Intensive week in Helsinki

At the end of November the Master’s Programme in Dance Pedagogy at the Uniarts in Helsinki hosted the PIMDI partners from Iceland, Norway and the Netherlands. A group of thirty students and 11 teachers worked together for the entire week, through November 25-29. The intensive week was the first meeting in for all participants in person and brought together people from the four art pedagogy master programs from Hanze University of Applied Sciences (Groningen, the Netherlands), Iceland Academy of the Arts (Reykjavik), University of Adger (Kristiansand, Norway) and Uniarts Helsinki.

At the heart of the intensive week was encountering vulnerability, difference, and otherness. As the project leader, Gudrun Beckman, explained: “Often, when meeting new people, we try immediately to figure out common ground. Here, the focus is on trying to suspend this urge and to stay a bit longer in not-knowing, in the field of difference. In this, the notion of dialogue is central. How can I stay true to myself and respect you being different from me? Valuing our differences is the way to find the common ground between us.”
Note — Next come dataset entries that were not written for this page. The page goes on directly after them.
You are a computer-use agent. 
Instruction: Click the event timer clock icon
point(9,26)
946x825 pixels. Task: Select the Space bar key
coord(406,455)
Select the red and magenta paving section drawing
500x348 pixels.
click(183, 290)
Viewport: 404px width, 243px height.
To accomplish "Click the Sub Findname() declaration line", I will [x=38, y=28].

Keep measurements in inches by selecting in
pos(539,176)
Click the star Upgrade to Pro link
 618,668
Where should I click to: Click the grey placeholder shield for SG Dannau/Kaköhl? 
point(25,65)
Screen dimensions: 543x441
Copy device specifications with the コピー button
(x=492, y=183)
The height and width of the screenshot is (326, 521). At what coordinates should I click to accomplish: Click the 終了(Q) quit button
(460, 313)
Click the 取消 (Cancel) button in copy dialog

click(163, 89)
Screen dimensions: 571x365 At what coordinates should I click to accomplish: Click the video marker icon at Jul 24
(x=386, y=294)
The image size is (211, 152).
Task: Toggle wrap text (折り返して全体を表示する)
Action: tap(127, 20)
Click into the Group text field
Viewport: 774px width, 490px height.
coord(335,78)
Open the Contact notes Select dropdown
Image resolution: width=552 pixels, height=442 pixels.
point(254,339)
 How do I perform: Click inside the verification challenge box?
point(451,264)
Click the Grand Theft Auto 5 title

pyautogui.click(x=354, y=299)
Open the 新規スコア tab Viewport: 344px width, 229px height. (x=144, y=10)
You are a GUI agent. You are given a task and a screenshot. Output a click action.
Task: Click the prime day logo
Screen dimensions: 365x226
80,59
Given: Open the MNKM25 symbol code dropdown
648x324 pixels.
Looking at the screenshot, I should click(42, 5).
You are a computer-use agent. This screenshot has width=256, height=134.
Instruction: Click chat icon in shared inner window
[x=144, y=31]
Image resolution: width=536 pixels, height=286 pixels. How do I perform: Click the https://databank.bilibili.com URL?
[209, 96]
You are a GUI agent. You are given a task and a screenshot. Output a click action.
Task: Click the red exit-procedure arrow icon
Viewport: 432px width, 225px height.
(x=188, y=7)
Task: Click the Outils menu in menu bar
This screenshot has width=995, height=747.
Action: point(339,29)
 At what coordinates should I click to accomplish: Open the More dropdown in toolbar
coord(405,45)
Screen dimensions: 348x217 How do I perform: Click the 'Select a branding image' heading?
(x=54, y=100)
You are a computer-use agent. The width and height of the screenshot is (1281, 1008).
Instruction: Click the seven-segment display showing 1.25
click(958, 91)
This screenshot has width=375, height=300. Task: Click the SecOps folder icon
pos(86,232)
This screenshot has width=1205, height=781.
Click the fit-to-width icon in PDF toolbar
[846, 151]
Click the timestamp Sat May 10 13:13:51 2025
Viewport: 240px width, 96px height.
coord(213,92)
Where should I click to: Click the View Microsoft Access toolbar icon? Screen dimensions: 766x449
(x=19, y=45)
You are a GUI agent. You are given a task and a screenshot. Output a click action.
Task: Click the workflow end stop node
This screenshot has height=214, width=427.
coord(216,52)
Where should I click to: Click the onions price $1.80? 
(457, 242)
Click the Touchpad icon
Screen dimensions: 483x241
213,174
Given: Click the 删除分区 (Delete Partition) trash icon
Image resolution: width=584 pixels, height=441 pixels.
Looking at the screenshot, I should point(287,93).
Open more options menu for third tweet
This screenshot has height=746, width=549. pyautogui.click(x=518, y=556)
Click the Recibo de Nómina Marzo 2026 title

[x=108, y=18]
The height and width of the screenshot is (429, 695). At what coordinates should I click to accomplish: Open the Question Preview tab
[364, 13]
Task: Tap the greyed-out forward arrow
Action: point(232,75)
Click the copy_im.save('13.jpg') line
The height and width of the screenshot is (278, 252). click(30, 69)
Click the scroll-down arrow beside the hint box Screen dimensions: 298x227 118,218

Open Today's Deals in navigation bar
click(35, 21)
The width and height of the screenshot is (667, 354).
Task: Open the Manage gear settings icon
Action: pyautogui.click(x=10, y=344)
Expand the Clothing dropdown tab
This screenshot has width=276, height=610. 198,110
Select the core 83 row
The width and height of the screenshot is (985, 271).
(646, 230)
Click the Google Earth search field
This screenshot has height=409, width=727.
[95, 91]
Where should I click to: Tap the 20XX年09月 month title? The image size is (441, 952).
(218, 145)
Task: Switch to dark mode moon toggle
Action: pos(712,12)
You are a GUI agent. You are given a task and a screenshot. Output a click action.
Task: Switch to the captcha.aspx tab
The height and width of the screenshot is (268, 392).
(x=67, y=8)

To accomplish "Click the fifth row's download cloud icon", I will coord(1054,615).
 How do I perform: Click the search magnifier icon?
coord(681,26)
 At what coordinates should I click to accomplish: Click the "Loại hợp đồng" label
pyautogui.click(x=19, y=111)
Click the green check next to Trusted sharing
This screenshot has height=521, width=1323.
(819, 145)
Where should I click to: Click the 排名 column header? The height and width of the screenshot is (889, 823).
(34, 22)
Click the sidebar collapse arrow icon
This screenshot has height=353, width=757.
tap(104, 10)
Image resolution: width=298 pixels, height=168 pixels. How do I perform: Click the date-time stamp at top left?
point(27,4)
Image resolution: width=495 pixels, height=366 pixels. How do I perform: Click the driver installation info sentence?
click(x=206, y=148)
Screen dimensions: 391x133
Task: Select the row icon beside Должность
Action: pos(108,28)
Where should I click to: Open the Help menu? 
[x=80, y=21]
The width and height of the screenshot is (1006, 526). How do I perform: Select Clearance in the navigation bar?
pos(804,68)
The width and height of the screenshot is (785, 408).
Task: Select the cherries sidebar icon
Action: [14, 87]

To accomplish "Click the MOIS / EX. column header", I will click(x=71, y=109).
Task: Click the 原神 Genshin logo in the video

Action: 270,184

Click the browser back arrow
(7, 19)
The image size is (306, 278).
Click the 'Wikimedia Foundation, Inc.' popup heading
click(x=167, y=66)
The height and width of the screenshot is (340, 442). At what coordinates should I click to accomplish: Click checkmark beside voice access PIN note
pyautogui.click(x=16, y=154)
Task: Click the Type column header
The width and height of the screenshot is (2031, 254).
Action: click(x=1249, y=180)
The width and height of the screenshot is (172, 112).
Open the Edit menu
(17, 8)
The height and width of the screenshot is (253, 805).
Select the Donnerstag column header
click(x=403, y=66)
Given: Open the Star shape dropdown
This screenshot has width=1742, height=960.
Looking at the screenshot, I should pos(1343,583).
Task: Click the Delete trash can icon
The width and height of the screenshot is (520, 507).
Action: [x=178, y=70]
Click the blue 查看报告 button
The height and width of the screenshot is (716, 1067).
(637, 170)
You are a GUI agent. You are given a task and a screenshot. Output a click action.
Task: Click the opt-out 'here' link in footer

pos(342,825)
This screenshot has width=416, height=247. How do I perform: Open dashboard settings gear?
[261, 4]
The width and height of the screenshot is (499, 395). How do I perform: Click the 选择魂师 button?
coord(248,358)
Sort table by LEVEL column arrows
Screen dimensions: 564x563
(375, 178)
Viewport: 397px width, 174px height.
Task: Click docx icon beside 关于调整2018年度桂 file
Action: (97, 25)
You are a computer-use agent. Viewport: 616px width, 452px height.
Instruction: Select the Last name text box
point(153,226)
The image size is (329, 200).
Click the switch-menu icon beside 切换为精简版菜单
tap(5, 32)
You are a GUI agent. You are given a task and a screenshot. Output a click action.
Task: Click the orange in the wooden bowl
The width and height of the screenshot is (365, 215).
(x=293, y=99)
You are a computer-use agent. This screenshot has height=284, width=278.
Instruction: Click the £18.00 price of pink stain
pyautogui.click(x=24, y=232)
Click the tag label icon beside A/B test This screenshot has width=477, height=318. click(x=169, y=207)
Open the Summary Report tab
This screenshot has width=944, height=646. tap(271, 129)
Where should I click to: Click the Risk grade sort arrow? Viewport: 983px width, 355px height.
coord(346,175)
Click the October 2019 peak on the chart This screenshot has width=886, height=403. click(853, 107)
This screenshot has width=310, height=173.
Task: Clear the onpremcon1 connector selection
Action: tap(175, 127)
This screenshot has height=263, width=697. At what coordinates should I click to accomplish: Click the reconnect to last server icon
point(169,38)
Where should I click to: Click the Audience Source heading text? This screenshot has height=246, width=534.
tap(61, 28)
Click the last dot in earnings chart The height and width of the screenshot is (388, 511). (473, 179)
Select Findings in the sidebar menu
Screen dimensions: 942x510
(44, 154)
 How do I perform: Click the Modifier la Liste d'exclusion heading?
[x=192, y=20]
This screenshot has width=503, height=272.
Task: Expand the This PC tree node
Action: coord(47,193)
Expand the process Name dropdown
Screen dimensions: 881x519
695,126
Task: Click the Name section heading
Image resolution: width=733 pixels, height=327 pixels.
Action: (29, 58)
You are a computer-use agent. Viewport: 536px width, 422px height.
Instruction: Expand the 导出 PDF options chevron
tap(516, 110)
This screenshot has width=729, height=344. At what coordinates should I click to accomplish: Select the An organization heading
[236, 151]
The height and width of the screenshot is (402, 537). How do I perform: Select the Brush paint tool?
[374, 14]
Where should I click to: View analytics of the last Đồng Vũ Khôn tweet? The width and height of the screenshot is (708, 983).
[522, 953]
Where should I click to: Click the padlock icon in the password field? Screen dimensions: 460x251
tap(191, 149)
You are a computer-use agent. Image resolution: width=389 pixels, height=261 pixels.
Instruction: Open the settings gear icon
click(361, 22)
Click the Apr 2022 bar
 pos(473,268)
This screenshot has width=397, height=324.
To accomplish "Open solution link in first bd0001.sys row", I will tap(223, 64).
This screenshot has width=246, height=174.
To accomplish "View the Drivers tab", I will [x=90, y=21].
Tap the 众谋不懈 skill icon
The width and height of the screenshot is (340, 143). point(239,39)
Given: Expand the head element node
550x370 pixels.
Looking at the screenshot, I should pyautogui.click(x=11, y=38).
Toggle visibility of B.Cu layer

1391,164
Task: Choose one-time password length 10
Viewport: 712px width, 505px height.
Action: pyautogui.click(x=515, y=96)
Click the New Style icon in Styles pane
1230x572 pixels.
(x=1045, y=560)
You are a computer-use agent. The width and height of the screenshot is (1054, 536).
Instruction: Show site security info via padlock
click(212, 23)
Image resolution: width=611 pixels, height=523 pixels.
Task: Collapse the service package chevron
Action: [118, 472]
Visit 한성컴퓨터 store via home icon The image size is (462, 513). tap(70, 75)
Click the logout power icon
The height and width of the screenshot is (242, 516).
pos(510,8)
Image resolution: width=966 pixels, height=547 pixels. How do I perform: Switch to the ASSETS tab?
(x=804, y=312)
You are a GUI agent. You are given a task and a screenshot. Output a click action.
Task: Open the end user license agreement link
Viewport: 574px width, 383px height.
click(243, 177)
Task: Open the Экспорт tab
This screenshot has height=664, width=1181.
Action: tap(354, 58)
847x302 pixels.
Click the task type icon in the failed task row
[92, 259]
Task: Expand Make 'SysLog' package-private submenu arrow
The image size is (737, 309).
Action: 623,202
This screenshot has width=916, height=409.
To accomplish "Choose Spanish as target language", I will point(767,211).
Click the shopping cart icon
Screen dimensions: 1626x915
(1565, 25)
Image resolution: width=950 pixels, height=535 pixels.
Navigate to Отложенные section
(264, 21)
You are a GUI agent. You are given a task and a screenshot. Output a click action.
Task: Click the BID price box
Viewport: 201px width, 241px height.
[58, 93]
The process began by reflecting our own experiences on vulnerability and contexts of care. Then the students worked in small, mixed groups, and started to create a “present/ation” to share, or present, at a senior center. The aim was also to be present for the other – in this case, senior citizens – in a respectful, sensitive, caring and dialogical manner. Pauliina Laukkanen and Elli Isokoski, through their 20 years of experience as the Tempest Group (Myrskyryhmä) supported the students throughout the week in these fragile encounters with each other and the senior citizens.

One of the intellectual outputs of PIMDI focuses on developing artistic, embodied methods of reflection and documentation. In this, choreographer, activist Riikka Theresa Innanen’s support was of key importance as she shared her extensive experience on video documentation with the participants. The aim in this is to simultaneously illuminate the work from several viewpoints, creating a ‘parallax’ instead of a single perspective. Through this kind of documentation, the participants’ reflective process can be enriched as they can witness the process from multiple viewpoints.